▸ YOUR OBJECTIVE
Leaving out all pictures, repeat exactly the lines from the one that holds "At what coordinates" to the last line of the entries below.

[Stored items]
################
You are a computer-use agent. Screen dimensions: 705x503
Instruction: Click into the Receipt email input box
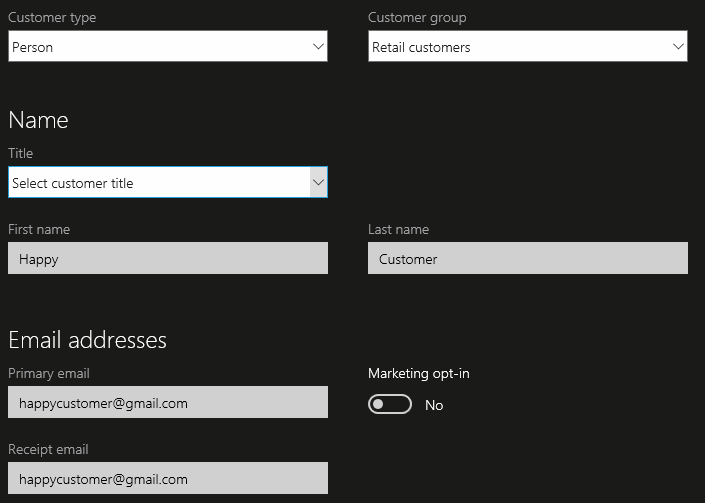(x=167, y=479)
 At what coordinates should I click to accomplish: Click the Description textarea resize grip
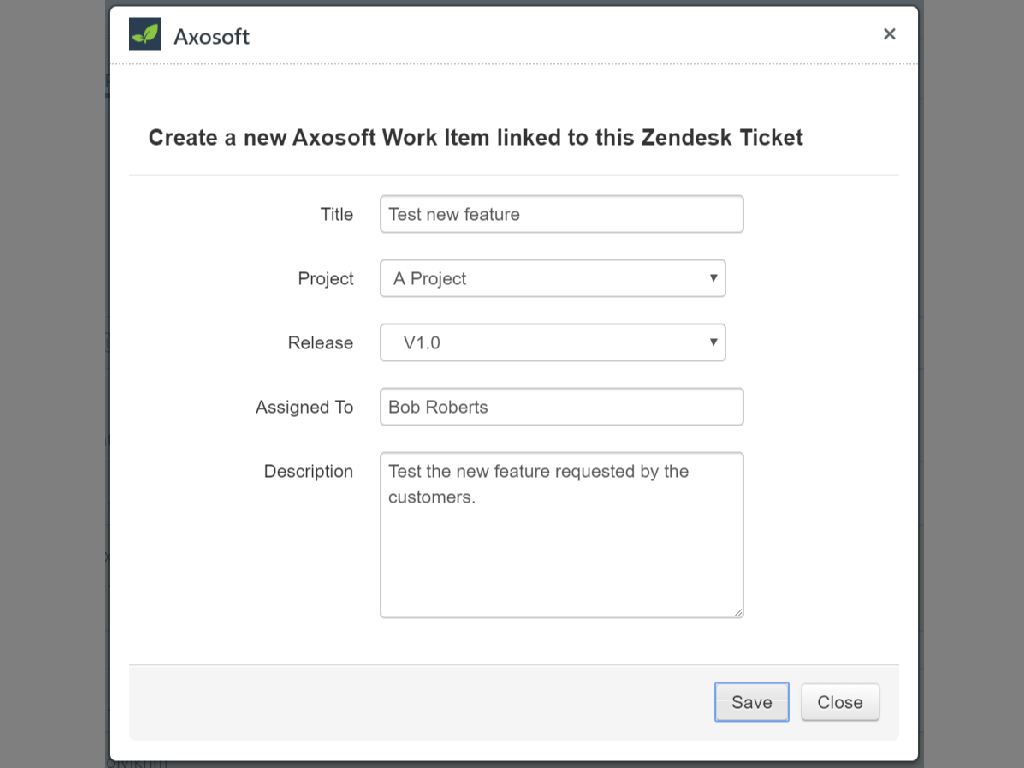pos(738,612)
################
▸ THE ANSWER
 At what coordinates should I click to accomplish: Click the Description textarea resize grip
pos(738,612)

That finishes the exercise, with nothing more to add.